There's really not much you can do to knock a book that clearly had a lot of effort put into it. Marjorie Liu doesn't use gimmicks or cheap thrills to tell a story. She takes the necessary steps and I find it hard to really criticize a book like that. It wasn't perfect by any means. The plot with Gambit and his groin seemed a little random, like an excuse to get him out of the picture so X-23 could go solo. Then again, he did get fucked up in the last issue so it's not completely pulled out of the ass of the comic gods. Adding Cecilia Reyes was a nice touch as well, but again it felt like she wasn't somewhat of an afterthought. Since some characters only show up once in a blue moon, it's still nice to see her being used in some capacity.

But those shortcomings are really nit-picky. They're the kind of details that really don't take away from the story, the premise, or the characters. What really makes this issue feel special is that Marjorie Liu set up a story that incorporates X-23 into the greater Marvel universe. She's interacting with the big boys. Her story is crossing paths with others who happen to share the same world. It's a new twist on a series that's already had many. That's not easy to do in this day and age when everything has been done, parodied, and turned into a porno. For that, Marjorie Liu deserves all the praises my drunken slurs can manage! That's why I give X-23 #13 a 5 out of 5. It's a comic that's a solid, enjoyable read that doesn't require Marvel to use any lame gimmicks to make it awesome. Nuff said!


  1. I want to see her shank Reed Richards' scrawny rubber ass. I bought one issue of this because I love Gambit and I feel that he is underused and misrepreented when he IS used. It was the pirate issue, and I was so turned off by the fluffy artwork that I didn't bother with the next issue. To tell you the truth, I don't remember what happened in it. The art seems to have improved, so maybe I'll give her a second chance. As compelling as Wolverina is, I am so sick of claws in the Marvel U at this point that I vomit uncontrollably whenever I see adamantium in a comic.

  2. Fair enough with you wanting X-23 to gut Reed. lol She's definitely the girl for the job! As for Gambit, I agree to some extent that he's often poorly used. But I wouldn't say he's underused. He shows up in both this title and is a major contributer in X-men Legacy and at times, the adjectiveless X-men.

    If you're going to give this series another chance, this is the issue to do it! X-23 is not Wolverine and even though she's a clone, she's really set herself apart in this series. So I highly recommend this issue.


  3. Nice review.

    I didn't really have a problem with the sudden
    groin injury. Joking aside, the simple act of walking around causes some movement in that area, so it's pretty easy to aggrevate an existing injury there. Laura and Gambit have been doing a lot of travelling, so it's actually quite realistic to have him tear a stitch and need medical attention.

    It's also a nice reminder that not everyone has super healing factors. In a world where half the named super heroes can shrug off bullets and train collisions, having a character that is physically more vulnerable is important. It reminds us that what we see Laura doing should be considered extraordinary and badass - not just par for the course. (Of course the fact that Gambit can hang with Laura, jump off rooftops without a healing factor, and take a beating to save civilians adds to Gambit's cred too.)
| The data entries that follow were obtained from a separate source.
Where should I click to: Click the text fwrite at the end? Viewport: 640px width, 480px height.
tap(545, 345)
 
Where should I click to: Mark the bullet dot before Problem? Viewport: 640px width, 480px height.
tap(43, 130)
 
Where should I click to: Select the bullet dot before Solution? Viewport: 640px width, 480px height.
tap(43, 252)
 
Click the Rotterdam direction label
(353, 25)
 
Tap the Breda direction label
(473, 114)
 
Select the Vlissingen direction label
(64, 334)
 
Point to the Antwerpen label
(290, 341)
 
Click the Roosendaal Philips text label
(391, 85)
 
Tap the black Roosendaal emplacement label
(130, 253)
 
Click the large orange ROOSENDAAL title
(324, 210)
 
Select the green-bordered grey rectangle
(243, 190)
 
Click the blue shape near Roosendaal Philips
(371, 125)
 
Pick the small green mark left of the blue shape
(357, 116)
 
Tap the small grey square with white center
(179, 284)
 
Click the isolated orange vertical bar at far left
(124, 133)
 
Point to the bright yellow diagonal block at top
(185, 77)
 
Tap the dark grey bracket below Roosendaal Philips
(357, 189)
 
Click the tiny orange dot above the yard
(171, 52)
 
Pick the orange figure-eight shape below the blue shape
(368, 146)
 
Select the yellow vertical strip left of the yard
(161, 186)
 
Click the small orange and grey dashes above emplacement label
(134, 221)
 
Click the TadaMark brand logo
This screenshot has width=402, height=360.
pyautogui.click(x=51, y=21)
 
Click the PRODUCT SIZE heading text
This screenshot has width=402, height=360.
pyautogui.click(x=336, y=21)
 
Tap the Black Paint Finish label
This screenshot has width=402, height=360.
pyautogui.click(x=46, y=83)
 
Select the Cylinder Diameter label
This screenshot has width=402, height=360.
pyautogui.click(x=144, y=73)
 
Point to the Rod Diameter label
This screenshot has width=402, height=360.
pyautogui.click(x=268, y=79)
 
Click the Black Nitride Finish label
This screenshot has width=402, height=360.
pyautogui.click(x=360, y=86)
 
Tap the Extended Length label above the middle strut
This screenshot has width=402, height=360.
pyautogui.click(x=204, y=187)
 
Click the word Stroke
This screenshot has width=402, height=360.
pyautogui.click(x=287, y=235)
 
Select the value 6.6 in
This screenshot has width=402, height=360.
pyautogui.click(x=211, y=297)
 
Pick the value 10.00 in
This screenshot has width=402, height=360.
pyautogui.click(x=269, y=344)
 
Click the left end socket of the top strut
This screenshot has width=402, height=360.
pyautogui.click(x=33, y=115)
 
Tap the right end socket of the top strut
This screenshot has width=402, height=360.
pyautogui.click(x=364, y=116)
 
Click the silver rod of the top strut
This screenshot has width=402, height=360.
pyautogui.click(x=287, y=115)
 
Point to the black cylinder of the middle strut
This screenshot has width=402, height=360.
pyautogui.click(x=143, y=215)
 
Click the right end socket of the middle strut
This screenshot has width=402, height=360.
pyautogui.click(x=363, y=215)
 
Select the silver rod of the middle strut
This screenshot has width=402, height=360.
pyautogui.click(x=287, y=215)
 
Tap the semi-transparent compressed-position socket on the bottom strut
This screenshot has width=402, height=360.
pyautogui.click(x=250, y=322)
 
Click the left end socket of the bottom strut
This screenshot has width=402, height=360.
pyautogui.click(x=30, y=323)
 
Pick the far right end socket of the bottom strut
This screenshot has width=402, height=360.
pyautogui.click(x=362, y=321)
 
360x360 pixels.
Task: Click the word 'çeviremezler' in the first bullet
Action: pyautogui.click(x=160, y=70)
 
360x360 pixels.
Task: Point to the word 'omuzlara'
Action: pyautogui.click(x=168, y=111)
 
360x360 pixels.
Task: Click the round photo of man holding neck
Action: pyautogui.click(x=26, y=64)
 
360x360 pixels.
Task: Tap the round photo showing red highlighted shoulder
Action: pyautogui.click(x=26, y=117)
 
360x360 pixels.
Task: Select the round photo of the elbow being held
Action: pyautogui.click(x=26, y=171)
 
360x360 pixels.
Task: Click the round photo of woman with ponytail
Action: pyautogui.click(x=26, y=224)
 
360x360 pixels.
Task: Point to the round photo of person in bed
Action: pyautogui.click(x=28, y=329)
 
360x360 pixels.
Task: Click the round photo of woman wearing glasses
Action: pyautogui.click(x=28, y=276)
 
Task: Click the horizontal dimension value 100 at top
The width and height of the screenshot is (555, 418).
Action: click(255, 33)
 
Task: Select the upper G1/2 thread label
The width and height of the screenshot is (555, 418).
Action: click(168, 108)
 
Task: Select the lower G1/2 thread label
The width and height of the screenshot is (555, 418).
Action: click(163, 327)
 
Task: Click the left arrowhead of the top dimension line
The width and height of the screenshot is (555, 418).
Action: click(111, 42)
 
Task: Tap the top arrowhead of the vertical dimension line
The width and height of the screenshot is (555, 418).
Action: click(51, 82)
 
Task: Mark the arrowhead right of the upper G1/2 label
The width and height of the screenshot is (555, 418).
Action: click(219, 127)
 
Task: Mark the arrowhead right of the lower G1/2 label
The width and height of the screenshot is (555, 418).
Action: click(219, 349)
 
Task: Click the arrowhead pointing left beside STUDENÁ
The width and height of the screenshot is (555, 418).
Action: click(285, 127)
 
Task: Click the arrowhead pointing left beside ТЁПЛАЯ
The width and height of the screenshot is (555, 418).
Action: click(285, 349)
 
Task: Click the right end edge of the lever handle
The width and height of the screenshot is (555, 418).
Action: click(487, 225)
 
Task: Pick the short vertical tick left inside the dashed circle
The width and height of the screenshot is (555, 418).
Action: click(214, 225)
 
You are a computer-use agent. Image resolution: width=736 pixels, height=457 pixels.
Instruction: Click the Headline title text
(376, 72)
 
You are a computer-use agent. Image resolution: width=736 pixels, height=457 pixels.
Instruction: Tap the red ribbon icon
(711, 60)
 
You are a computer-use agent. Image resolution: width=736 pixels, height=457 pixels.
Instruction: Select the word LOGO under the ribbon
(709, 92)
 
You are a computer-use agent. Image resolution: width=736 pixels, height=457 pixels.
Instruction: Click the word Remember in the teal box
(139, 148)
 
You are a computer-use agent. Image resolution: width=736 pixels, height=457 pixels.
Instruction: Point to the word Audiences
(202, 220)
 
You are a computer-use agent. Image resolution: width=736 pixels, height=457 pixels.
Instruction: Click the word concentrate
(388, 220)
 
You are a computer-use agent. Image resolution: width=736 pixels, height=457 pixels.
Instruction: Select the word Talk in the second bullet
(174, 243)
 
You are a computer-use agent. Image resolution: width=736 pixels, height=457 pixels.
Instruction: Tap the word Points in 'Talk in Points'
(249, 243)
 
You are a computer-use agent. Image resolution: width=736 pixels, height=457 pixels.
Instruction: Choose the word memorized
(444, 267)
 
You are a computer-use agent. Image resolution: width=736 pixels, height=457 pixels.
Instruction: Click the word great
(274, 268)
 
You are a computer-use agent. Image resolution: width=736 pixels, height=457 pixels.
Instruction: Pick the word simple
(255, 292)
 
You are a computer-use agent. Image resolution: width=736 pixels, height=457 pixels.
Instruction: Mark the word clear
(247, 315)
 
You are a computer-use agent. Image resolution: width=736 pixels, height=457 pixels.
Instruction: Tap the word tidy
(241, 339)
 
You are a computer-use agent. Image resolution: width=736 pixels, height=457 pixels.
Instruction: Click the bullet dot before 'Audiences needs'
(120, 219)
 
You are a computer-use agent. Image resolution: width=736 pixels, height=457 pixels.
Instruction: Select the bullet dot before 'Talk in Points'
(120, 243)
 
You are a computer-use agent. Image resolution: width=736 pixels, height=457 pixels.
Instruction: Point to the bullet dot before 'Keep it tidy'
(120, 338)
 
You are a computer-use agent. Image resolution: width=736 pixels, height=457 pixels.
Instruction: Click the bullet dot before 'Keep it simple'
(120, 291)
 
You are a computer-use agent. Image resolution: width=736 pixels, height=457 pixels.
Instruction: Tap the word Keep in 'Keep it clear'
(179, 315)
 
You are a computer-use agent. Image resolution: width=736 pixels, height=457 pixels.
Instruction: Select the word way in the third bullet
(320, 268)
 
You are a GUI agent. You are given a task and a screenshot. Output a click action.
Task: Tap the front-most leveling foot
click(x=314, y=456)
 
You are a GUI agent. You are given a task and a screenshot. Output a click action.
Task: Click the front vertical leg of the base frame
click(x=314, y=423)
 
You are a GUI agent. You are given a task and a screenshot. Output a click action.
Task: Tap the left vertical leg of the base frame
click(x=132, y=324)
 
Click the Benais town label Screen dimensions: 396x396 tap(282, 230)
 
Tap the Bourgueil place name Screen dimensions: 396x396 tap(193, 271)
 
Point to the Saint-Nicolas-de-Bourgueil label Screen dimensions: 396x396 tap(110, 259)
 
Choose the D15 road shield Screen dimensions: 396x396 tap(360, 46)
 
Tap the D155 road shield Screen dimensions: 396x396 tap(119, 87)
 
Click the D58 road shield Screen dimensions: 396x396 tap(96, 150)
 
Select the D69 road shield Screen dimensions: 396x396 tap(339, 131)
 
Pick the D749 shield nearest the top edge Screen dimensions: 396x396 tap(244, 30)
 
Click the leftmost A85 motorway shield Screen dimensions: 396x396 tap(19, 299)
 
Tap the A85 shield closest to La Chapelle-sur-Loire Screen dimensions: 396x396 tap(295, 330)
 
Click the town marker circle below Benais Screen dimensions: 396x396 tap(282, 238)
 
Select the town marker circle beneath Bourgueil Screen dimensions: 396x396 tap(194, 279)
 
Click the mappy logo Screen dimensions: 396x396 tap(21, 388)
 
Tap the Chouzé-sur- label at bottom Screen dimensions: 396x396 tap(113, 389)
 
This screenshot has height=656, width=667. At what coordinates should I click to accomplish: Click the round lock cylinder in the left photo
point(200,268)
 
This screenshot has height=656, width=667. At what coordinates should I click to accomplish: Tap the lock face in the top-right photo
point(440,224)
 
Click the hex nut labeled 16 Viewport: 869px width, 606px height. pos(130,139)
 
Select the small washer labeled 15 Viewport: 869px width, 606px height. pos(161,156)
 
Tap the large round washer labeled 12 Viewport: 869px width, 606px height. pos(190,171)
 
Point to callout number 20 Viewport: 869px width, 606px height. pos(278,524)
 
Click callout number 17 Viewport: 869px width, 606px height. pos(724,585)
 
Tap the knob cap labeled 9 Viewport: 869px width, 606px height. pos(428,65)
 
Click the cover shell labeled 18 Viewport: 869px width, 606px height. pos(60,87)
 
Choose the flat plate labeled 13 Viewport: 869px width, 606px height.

    As far as plot devices go, the groin injury realistic and achieves multiple plot objectives. Which is pretty impressive. But it also provides a canon situation where Wolverine has handled Gambit's wedding tackle (remember who was stitching him up back in #12). Given Liu's fangirl origin, I can't help but think sneaking this past the editor was the real agenda.

  4. As a man, I think I have a righ to be troubled by a groin injury. lol But seriously, it did seem a bit too convenient. All it really did was get Gambit out of the picture. It just seemed like a ploy, but it didn't take away from the issue too much.

    I'm glad you still enjoyed the review. I really like what Marjoire Liu is doing. If this is what she's capable of by sneaking shit past the editor, then she can sneak away for all I care!